Falência e dívida de R$ 1 bilhão: O fim de uma empresa gigante de alimentos do Brasil após sucumbir à crise
Tv Foco mostra hoje atrizes brasileiras dos anos 1990 já chegaram aos 50 anos, mas continuam arrancando suspiros por onde passam.
Empresa de alimentos fechou as portas no Brasil (Foto: Reprodução/ Internet)
Uma empresa gigante de alimentos se afundou em dívidas e não conseguiu reverter o processo de falência
Abrir um negócio não é uma das tarefas mais fáceis do mundo. Isso porque uma série de situações pode levar ao fim de um grande empreendimento. Tanto que nesta matéria, falaremos sobre o fim de uma empresa de alimentos que teve a falência decretada, após acumular uma dívida avaliada em R$ 1 bilhão.
Estamos falando a respeito do Chapecó Companhia Industrial de Alimentos, um famoso frigorífico que durante muitos anos esteve entre os maiores do Brasil. De acordo com informações da Folha de S. Paulo, a empresa teve a falência decretada pela Justiça de Chapecó (SC) em abril de 2005.
Após avaliarem a situação da empresa grandiosa, eles entenderam que a dívida bilionária era praticamente irreversível. Segundo a juíza Rosane Portella Wolff, as receitas dos arrendamentos não seriam suficientes para honrar o pagamento da concordata, que vencia em 12 de maio daquele do referido ano.
De acordo com informações da Folha de S. Paulo, a decisão da juíza diz que, “como resultado funesto da reorganização e reestruturação mal concebida e pior ainda administrada, a Chapecó existe apenas no papel; foi totalmente esvaziada. Não possui mais funcionários, inteligência estratégica, conhecimento, fundo de comércio ou marca”.
Ainda segundo a matéria, a crise na empresa de alimentos, que durante muitos anos chegou a ser a quarta maior produtora do país de suínos, frangos e derivados, iniciou em 1996. Em 2003, ela se agravou e a empresa passou a interromper a produção de seus frigoríficos, o que deixou 5.000 funcionários desempregados e atingiu centenas de fornecedores.
Qual a diferença entre falência e recuperação judicial?
Segundo informações do portal Vem Pra Dome, ambos os institutos têm como objetivo a satisfação de dívidas de uma empresa. Contudo, a principal diferença está na continuidade ou não do empreendimento.

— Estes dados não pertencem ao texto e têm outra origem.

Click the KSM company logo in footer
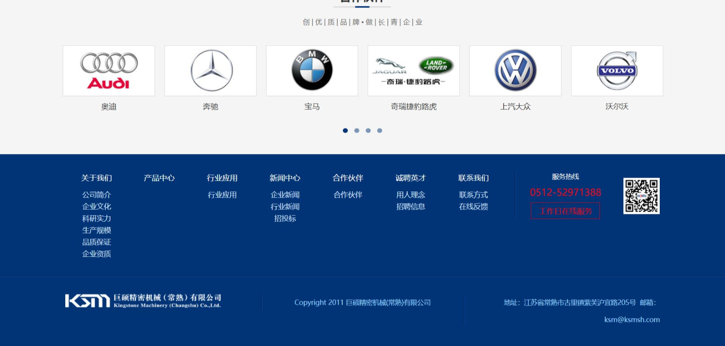 143,301
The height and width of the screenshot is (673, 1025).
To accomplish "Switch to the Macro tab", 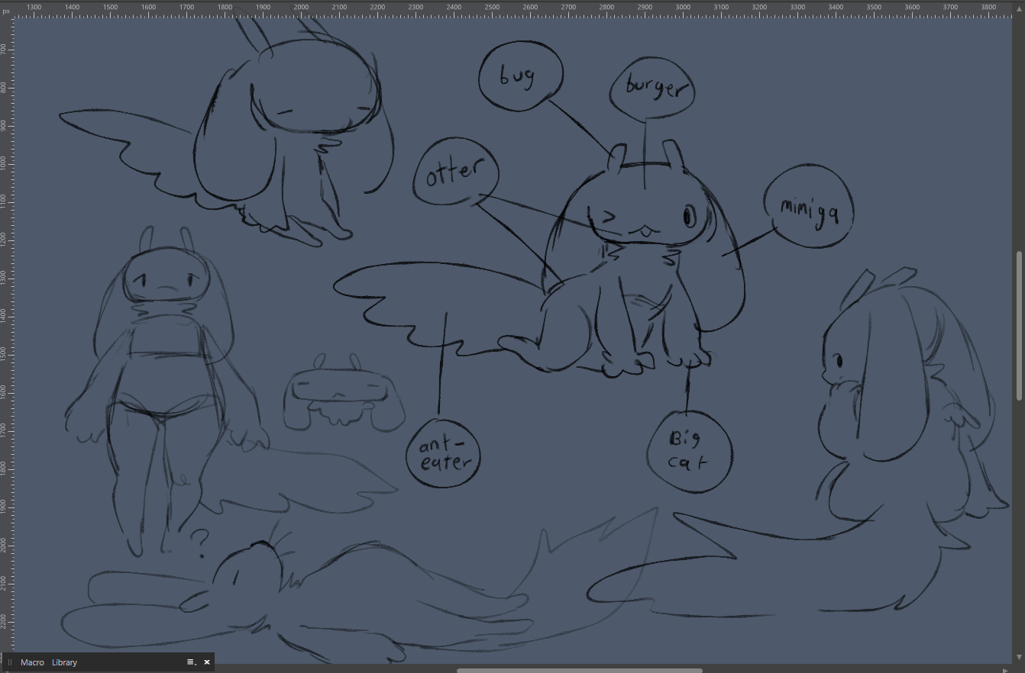I will click(32, 662).
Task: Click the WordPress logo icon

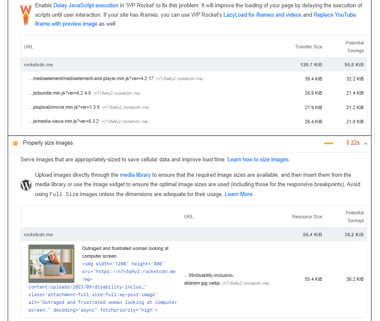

No caso da recuperação judicial, se ganha tempo para recuperar a capacidade de gerar resultados na empresa. Por outro lado, na falência, não existe a reestruturação do negócio e ele acaba fechando as portas.
A ideia por trás da recuperação judicial é manter o negócio ativo, gerando empregos e possibilitando que a empresa consiga pagar as suas dívidas. Na falência, ocorre o encerramento do negócio, que é considerado irrecuperável.